(Extracted data entries)
- - - - - - -
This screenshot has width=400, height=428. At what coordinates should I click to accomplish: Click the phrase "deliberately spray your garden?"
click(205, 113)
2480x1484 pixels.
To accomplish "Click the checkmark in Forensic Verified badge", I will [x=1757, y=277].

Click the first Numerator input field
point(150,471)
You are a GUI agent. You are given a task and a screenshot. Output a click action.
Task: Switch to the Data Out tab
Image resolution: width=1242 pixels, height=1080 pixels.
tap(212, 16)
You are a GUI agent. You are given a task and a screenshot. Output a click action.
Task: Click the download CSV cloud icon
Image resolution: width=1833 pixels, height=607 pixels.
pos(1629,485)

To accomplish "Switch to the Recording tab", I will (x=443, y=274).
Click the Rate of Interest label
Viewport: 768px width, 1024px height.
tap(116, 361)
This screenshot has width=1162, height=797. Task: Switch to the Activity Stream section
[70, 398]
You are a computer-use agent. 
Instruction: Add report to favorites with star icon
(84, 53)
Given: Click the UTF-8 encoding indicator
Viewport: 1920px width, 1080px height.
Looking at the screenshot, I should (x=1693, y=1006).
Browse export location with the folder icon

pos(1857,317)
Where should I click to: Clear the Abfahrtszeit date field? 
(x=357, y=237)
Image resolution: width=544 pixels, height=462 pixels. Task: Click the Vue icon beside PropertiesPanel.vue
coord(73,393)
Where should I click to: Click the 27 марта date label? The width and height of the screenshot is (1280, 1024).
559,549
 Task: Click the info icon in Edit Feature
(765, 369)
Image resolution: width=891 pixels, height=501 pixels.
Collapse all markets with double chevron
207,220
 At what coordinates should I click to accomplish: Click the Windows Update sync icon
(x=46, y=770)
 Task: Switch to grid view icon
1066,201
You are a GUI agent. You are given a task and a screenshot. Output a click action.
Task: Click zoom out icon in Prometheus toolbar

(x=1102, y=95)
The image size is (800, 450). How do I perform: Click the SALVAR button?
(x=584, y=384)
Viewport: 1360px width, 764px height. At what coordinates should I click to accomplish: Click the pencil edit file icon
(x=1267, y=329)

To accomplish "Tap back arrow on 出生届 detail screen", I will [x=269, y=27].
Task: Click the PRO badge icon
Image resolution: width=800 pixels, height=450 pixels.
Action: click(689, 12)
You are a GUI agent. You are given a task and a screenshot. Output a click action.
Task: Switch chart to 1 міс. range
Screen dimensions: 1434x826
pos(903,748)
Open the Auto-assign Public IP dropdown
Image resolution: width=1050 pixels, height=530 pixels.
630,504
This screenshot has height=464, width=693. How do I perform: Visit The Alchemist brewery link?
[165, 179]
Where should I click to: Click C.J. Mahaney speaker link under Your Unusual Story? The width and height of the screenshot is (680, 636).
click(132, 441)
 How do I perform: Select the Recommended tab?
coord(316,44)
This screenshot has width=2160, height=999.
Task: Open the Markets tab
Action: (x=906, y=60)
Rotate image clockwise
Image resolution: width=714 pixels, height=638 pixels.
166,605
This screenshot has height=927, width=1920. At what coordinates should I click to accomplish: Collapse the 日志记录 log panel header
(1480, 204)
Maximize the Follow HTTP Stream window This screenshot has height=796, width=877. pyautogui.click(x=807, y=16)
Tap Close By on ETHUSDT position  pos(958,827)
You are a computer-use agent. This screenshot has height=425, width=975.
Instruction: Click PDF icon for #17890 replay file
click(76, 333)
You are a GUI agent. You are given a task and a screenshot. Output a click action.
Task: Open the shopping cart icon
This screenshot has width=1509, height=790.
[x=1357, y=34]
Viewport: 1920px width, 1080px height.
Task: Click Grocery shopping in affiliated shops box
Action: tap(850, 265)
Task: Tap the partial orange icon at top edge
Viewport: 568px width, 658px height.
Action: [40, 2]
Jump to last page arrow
- - - - - - -
--- Written task ---
Find each line in the data above that contains the word "coordinates", and copy those lines out in full.

--- Correct answer ---
This screenshot has width=400, height=428. At what coordinates should I click to accomplish: Click the phrase "deliberately spray your garden?"
 At what coordinates should I click to accomplish: Click the Windows Update sync icon
Viewport: 1360px width, 764px height. At what coordinates should I click to accomplish: Click the pencil edit file icon
This screenshot has height=927, width=1920. At what coordinates should I click to accomplish: Collapse the 日志记录 log panel header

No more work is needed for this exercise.